My mother mentioned vaseline on the nipples first, but the tape still stuck to the rest of the breast and was painful to remove.


----------



## NotEasy

WandaJ said:


> Maybe because today we would accuse those boys of sexual harrasment and treating us as piece of meat? So, now we need to keep our end of the agreement.
> 
> That's semi-serious answer. We also live in more puritanical world today. Do you remember the short men used to wear back then? Today only gay men would dare.


Yes it is puritanical, but in a weird way. Cleavage, see thru tops over black bras and mini-skirts are OK. But nipple show through is not.

But I'm not complaining, cleavage, see thru tops and mini-skirts look fine.


----------



## ocotillo

Anon Pink said:


> Granted, today's bras are much prettier than the bras we had to choose from back in high school but have we allowed Victoria's Construction to shape our acceptance of our bodies? In the process of constructing pretty bras that do wonderous things to our décolletage our nipples have become the unspeakable; never to be seen, hidden at all costs. Not even in a bathing suit should nipples show through.


What a great thread title..

I remember as a child in the 50's and 60's thinking that boobs were pointed (Because bras were) and what a pleasant surprise it was when I finally got to see the real thing and realized that they were not. 

More to the point of your thread though, I honestly don't know what the big deal is. Maybe it's because boobs are the best thing since sliced bread and an awful lot of men don't have the manners to be discrete?


----------



## Anon Pink

NotEasy said:


> My mother mentioned vaseline on the nipples first, but the tape still stuck to the rest of the breast and was painful to remove.


All that to hide the unspeakable nipple?

Reminds me of women's fashions from a hundred years ago when our bodies were corseted, molded, wired, padded....hey, maybe we haven't come such a long way baby?

Sigh.


----------



## Anon Pink

ocotillo said:


> What a great thread title..
> 
> I remember as a child in the 50's and 60's thinking that boobs were pointed (Because bras were) and what a pleasant surprise it was when I finally got to see the real thing and realized that they were not.
> 
> More to the point of your thread though, I honestly don't know what the big deal is. *Maybe it's because boobs are the best thing since sliced bread and an awful lot of men don't have the manners to be discrete?*



And there you have it folks.

Thank you and good night.


----------



## ocotillo

Anon Pink said:


> And there you have it folks.
> 
> Thank you and good night.


All humor aside, do you disagree? 

My wife has complained almost her entire adult life about men talking to her chest instead of her face.


----------



## WandaJ

ocotillo said:


> All humor aside, do you disagree?
> 
> My wife has complained almost her entire adult life about men talking to her chest instead of her face.[/QUOTE
> 
> This is exactly it. First we complain that men stare at our boobs, and then we complain that we cannot show our nipples. You show, people stare, that's it.


----------



## NotEasy

Anon Pink said:


> All that to hide the unspeakable nipple?
> 
> Reminds me of women's fashions from a hundred years ago when our bodies were corseted, molded, wired, padded....hey, maybe we haven't come such a long way baby?
> 
> Sigh.


I think my mother's reasoning was that bras then were all wires, pads, poor fitting and uncomfortable, so any other option was considered. Hence my grandmothers 'pencil' rule about how long you could delay wearing a bra.

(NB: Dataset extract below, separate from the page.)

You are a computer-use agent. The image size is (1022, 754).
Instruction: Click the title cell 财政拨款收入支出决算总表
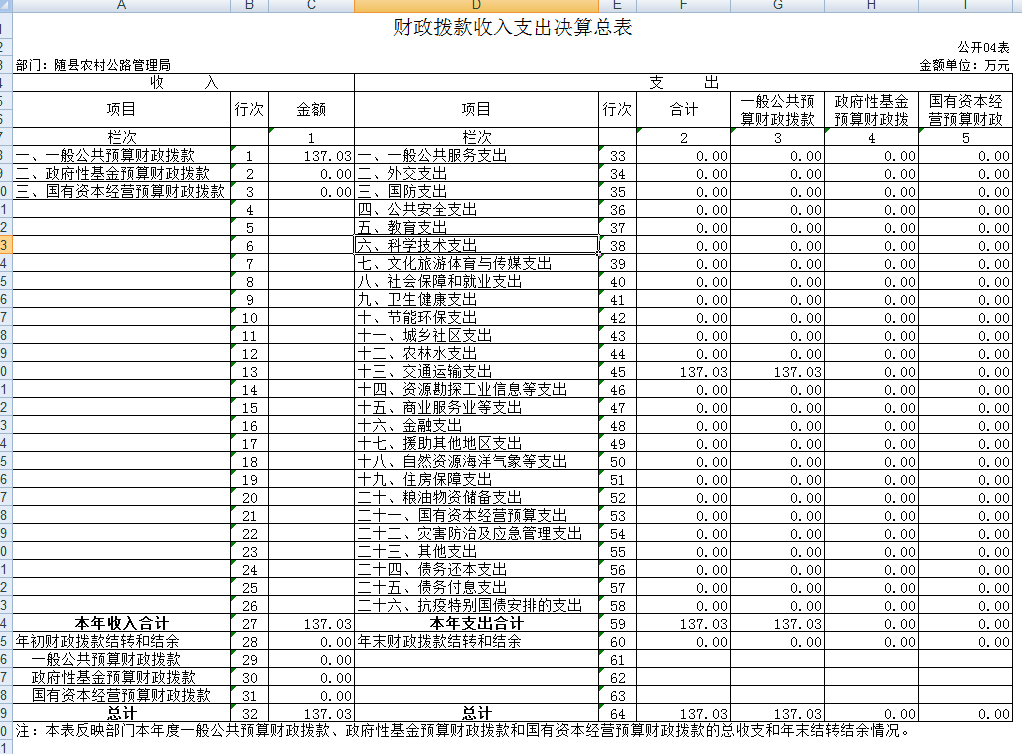point(513,27)
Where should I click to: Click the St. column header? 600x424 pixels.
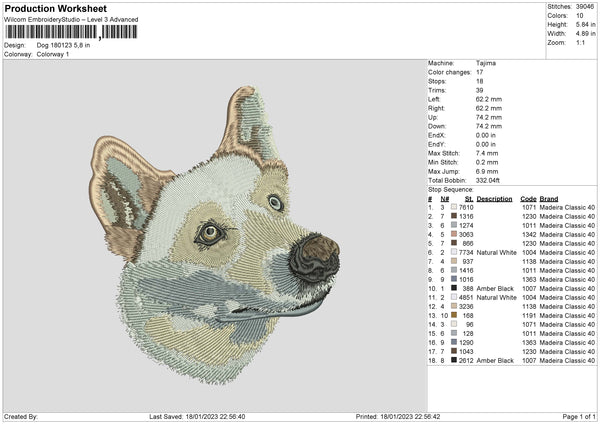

The conversation seems like a hundred years ago, but only yesterday. It was sort of the first time I realised my mother went bra-less and I also discovered my grandmother did too.:surprise:


----------



## Anon Pink

ocotillo said:


> All humor aside, do you disagree?
> 
> My wife has complained almost her entire adult life about men talking to her chest instead of her face.

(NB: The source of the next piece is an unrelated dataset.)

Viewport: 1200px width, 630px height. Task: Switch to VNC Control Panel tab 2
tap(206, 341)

No I don't disagree at all! Breasts are beautiful! But men need to practice restraint, or at least get a pair of aviator glasses! 

IDK, maybe men just really suck at restraint in general? I mean how often do you see women scratching their crotches in public? Or maybe women are just better at masking our gawking. We can perhaps make it look like we're appraising the stitching when we're appraising something else entirely? However, men seem to think women are checking them out a lot more often than it actually is happening, IMO.

So..glad we cleared that up.


----------



## Anon Pink

WandaJ said:


> This is exactly it. First we complain that men stare at our boobs, and then we complain that we cannot show our nipples. You show, people stare, that's it.


Again I am not sure this is accurate either. Granted a woman in her 50's is more adept at fielding gawking not to mention a woman in her 50's has a narrower....audience. But my two youngest daughter's have never complained about boys or men staring inappropriately. My middle daughter is 25 and she dresses to impress when she's not studying or running, or bicycling or lifting...


----------



## Anon Pink

Personal said:


> My wife who is a math nerd, showed me her perky breasts and erect nipples this morning just before she left to go out with one of her friends.



LOL, you poor little math nerd.


----------



## Mr.Fisty

Equal rights for nipples! Please Anon Pink protest it on the streets. We all can have a nip slip as our greeting!


----------



## Ikaika

Anon Pink said:


> However, men seem to think women are checking them out a lot more often than it actually is happening, IMO.
> 
> 
> 
> So..glad we cleared that up.



I'm not delusional. I think any woman who is checking me out needs to make an optometry appointment.


----------



## Anon Pink

@Mr.Fisty, we've just got past the GOP debacle ...I mean debate. There is MUCH to protest but high on that list is protesting laws restricting health care to low income woman. Rest assured, I will NOT be wearing a bra, or tape, or silicone petals during those protests. I have a white tee shirt that I got from Lady Parts Justice, on the back it says, Keeping Politicians out of our Vaginas since 2012! I wear it when ever I can out in public without a bra and when people clearly glance at my chest, I pull the shirt tight so they can see what's written on it. Then turn my back so they can see that. Every time I go out, women come running up to me to praise the shirt, tell me they agree, and ask where they can get one.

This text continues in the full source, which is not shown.